When you reach the line below that has "Where should I", start returning lines exactly, and stop after the line that has "Open Qinghai Zhou"; skip the pictures.

***** DATA SUPPLIED *****

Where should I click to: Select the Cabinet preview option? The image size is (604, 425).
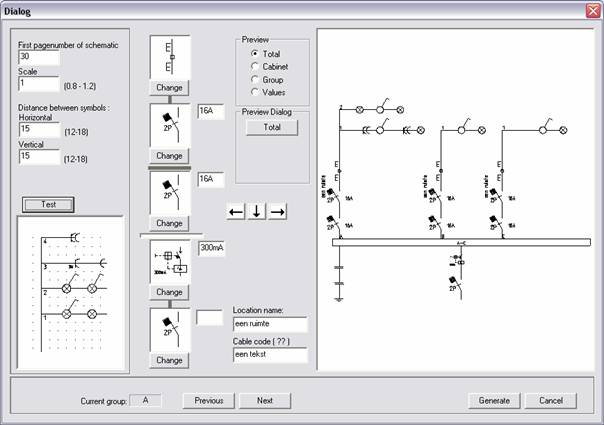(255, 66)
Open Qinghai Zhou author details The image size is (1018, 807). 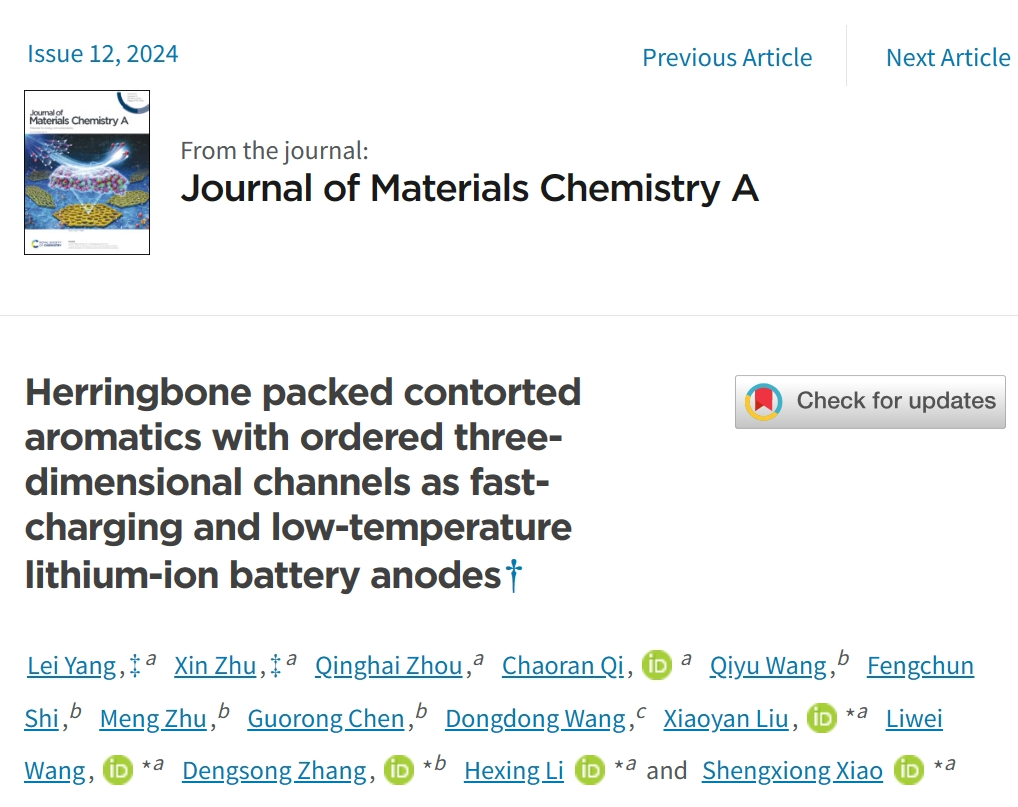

*****
***** DATA SUPPLIED *****

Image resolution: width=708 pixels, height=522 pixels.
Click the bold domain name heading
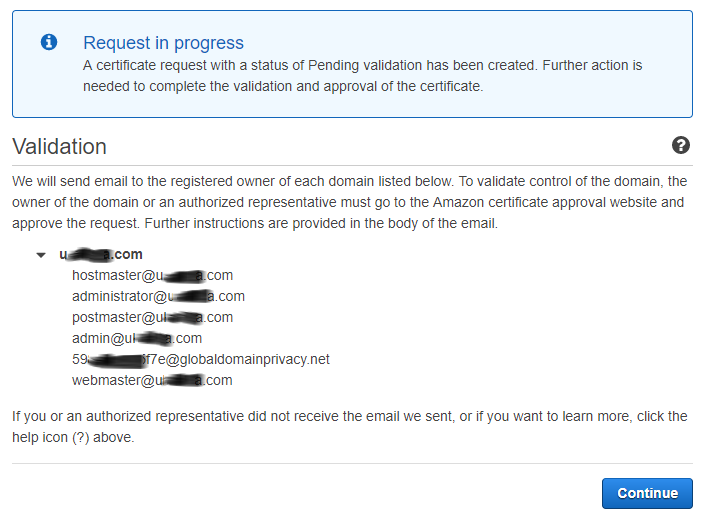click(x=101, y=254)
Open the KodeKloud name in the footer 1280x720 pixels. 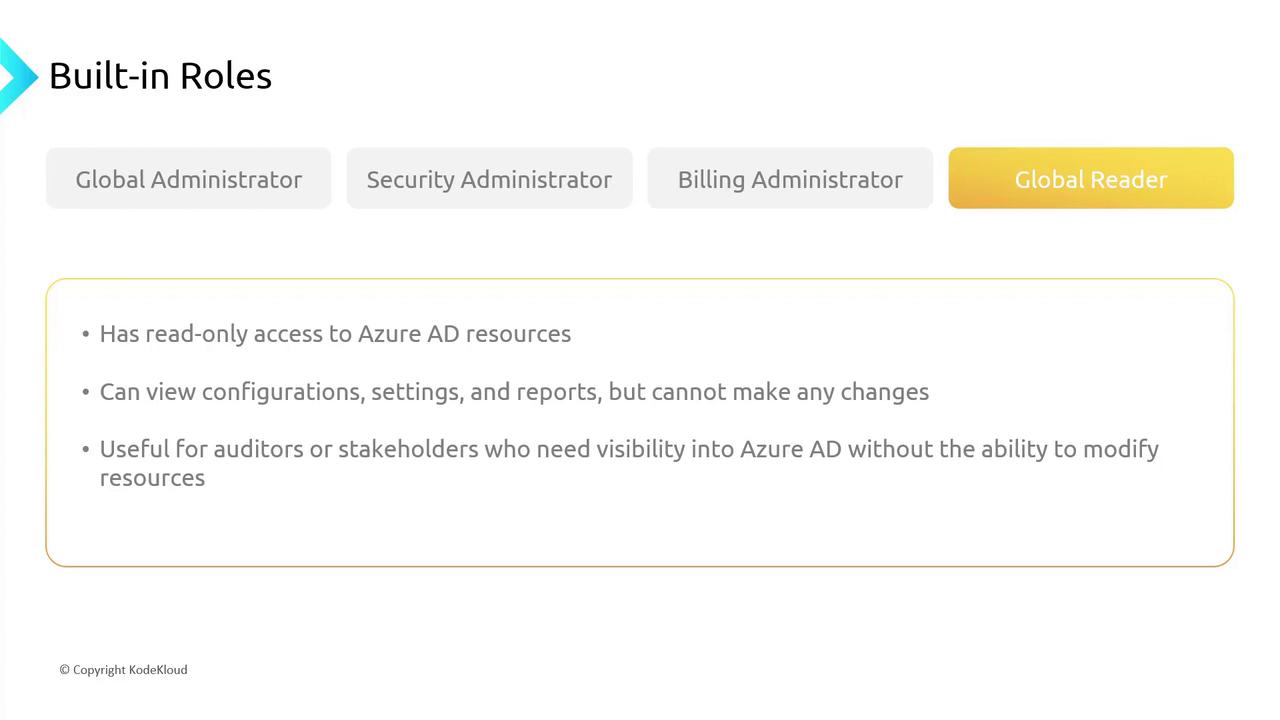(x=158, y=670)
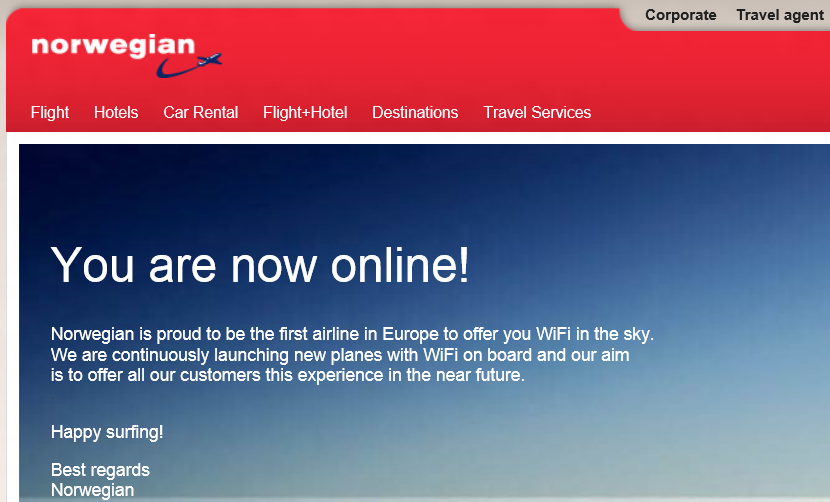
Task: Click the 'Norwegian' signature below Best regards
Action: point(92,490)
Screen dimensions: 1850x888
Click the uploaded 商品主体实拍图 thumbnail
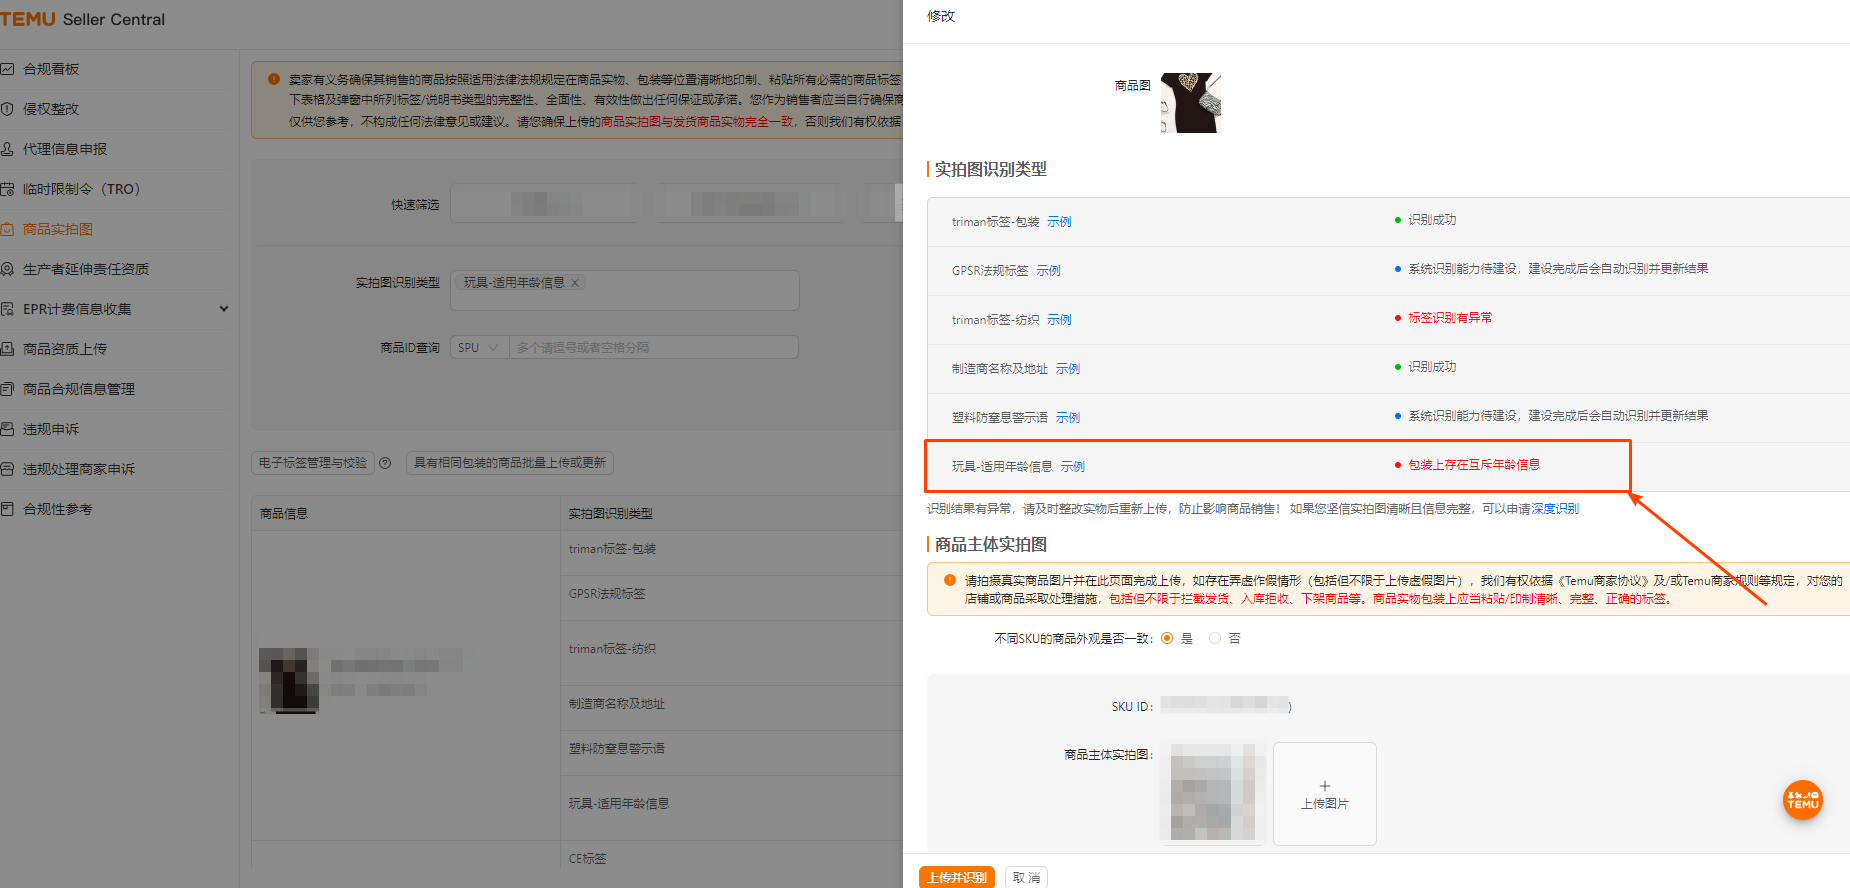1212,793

*****

# ANSWER TO THE PROBLEM:
Where should I click to: Select the Cabinet preview option? The image size is (604, 425).
(255, 66)
Open Qinghai Zhou author details The image size is (1018, 807). 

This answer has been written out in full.